Individual Submission Summary
Share...

Direct link:

Interventions to bolster benefits take-up: Assessing intensity, framing, and targeting of government outreach

Thursday, November 13, 8:30 to 10:00am, Property: Hyatt Regency Seattle, Floor: 6th Floor, Room: 608 - Wynochee

Abstract

Behaviorally-informed “nudges” are widely used in government outreach, but face criticism for being too modest to address poverty at scale. Indeed, when used to increase the take-up of social safety net programs, results are often mixed. In this paper, we test adjustments to behavioral interventions that are commonly hypothesized to increase their effectiveness. In four field experiments over two years (n = 542,804), we examine (1) whether “higher-touch” proactive communication, (2) variations in message framing, and (3) more precise targeting increase take-up of critical anti-poverty benefits in California, above and beyond traditional “light-touch” approaches. 

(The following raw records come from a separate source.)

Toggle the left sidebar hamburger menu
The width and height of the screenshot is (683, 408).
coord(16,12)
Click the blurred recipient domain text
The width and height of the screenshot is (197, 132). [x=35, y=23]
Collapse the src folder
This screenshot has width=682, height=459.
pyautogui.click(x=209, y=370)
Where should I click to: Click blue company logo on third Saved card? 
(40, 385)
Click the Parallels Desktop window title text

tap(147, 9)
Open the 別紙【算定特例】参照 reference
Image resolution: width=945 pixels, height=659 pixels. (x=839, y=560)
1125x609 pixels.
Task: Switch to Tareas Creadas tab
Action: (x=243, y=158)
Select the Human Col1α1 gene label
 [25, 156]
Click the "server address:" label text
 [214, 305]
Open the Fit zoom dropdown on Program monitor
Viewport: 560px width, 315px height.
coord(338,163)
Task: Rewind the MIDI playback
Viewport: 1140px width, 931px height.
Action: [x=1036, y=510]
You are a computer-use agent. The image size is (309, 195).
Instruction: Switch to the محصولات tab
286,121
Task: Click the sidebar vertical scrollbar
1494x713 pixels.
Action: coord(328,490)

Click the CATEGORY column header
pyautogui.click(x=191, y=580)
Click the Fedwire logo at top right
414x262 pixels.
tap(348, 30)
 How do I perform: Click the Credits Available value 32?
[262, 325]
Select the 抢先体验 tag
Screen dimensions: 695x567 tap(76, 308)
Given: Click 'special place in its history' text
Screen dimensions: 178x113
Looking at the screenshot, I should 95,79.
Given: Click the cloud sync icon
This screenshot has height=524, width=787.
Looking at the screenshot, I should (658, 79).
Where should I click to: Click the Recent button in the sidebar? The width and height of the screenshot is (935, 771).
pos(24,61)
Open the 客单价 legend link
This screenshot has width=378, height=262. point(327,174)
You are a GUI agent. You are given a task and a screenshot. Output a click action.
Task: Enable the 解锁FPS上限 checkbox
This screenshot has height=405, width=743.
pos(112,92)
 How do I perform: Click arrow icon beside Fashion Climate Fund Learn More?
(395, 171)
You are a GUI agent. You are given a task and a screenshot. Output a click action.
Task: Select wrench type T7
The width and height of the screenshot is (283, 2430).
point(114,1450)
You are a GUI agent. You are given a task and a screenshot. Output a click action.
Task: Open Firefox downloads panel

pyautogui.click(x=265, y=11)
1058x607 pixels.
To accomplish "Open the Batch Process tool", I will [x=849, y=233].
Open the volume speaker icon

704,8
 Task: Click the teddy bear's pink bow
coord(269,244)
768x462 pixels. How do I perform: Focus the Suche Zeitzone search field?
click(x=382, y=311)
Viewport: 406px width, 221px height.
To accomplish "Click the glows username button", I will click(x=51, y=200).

All four experiments were conducted in partnership with the California Department of Social Services and involved statewide outreach campaigns aimed at encouraging low-income households to claim the expanded Child Tax Credit (CTC) and other available economic stimulus payments during the Covid-19 pandemic. Our sample in each study was extremely vulnerable low-income households, many of whom had no prior-year income and so were at risk of missing out on the large cash transfers during the pandemic.


We find that light-touch interventions significantly and consistently increase take-up by 0.14 to 2 percentage points – a 150% to over 500% relative increase – regardless of message, sample, timing, or modality, resulting in over $4 million disbursed to low-income families. Partly because of the nature of the benefit, these light-touch approaches were remarkably cost effective and had a large and tangible real-world impact: every $1 spent on outreach yielded from $50 to over $8,000 in benefits disbursed. At the same time, we find that higher-touch outreach that involved staffing a hotline that could proactively reach out to residents, akin to voter registration or vaccination campaigns, was, at best, slightly more effective at closing take-up gaps than light-touch outreach – not nearly enough to offset its high cost. Similarly, we find that the effect of outreach is directionally larger among a more precisely-targeted sample, but this difference is neither sizable nor statistically significant, and we find no added effect from refining outreach message framing or content. 


Taken together, these findings challenge widely-held assumptions about how to increase effectiveness of behavioral interventions in the context of the social safety net, with immediate implications for scholars and policymakers. Nationally, millions of dollars are being invested in interventions like those tested in our field experiments, which often form the core of playbooks released by civic tech organizations or government digital service and customer experience teams. On the one hand, our studies reinforce the promise of light-touch outreach as one potential lever through which policymakers can start to close take-up gaps. On the other hand, our findings demonstrate that more resource-intensive interventions do not necessarily lead to higher impact. This points toward an urgent need to rethink what outreach strategies – if any – can do better than a “nudge” if we are to close the take-up gap in anti-poverty programs.